Given text ->
※
The Gramophone Collection: Paganini’s Violin Concerto No 1 “Best Historical”

Yehudi Menuhin was only 18 years old when he and Monteux made the first complete recording of the concerto in May 1934, just two years after his celebrated recording of the Elgar Violin Concerto. Eighty years later, it leaves most other versions trailing in its wake—‘a fusion of the carefree and scholarly’, as the Naxos booklet-notes suggest. © 2014 Gramophone

Gramophone, March 2007

Naxos's Historicals offer a fascinating mix of benchmark classics and unexpected rarities. Two new issues are typical. The first gathers together some early recordings by Yehudi Menuhin, most spectacularly Paganini's First Violin Concerto under Pierre Monteux, oft reissued from well recorded 1934 78s but never sounding better than it does here. The playing is both rapturously beautiful and dazzlingly acrobatic, Menuhin on peak technical form playing the entire score with Sauret's first-movement cadenza. Mozart's Third Concerto under Enescu is also youthful and sweet-sounding, though, as Tully Potter suggests in his informed booklet essay, Menuhin would later dig a little deeper behind the notes. Novacek's Perpetuum mobile has a touch of devilry about it but the rarity is Chausson's Poeme - not the well known early version under Enescu but a 1952 recording under Boult, less good to be honest, and Ward Marston must have had his work cut out with some very tricky edits/side-joins (there's a very odd one at around 6'38").

Jeremy Nicholas
Classic FM, February 2007

I do hope that listeners can get past the surface noise and sonic restrictions of these performances from 1934-52 by the young Menuhin because the playing is fabulous. The Mozart concerto is conducted by Menuhin's mentor George Enescu, the Paganini by Pierre Monteux. The latter was the first complete recording of the work (1934) from a 16-year-old Menuhin, and includes the horribly difficult cadenza by Emile Sauret. The Boult/Menuhin Poème is a famous recording, but I wish for the sake of consistency that Naxos had chosen Menuhin's 1933 account with Enescu instead.
※
Source information ->

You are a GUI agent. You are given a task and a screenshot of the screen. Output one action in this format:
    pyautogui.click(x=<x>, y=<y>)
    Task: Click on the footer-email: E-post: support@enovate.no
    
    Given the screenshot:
※
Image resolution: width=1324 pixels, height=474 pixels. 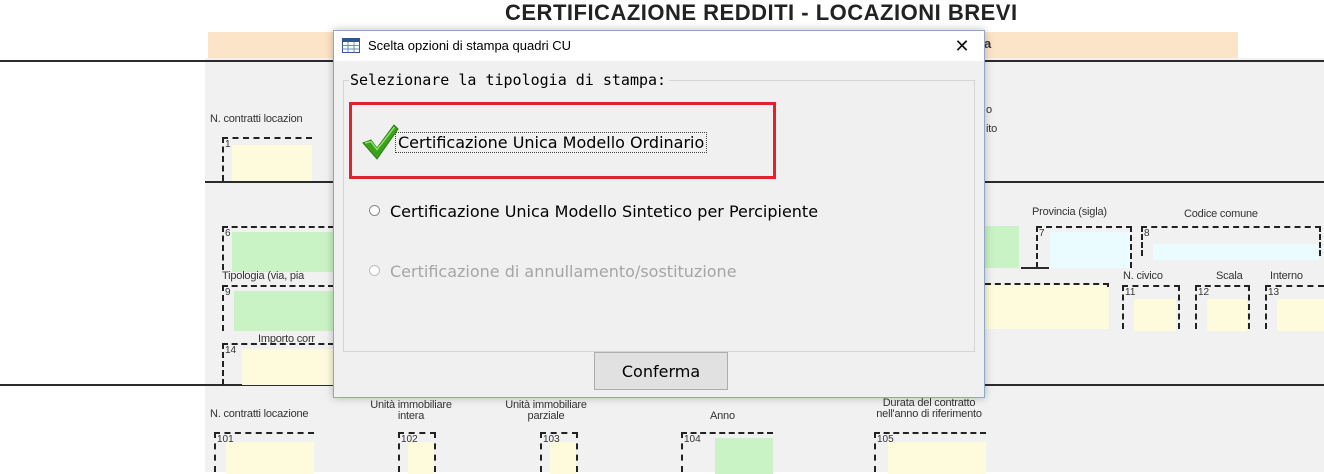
※
List every conductor named in the review excerpts. The records are separate material from the review excerpts.

Pierre Monteux, George Enescu, Boult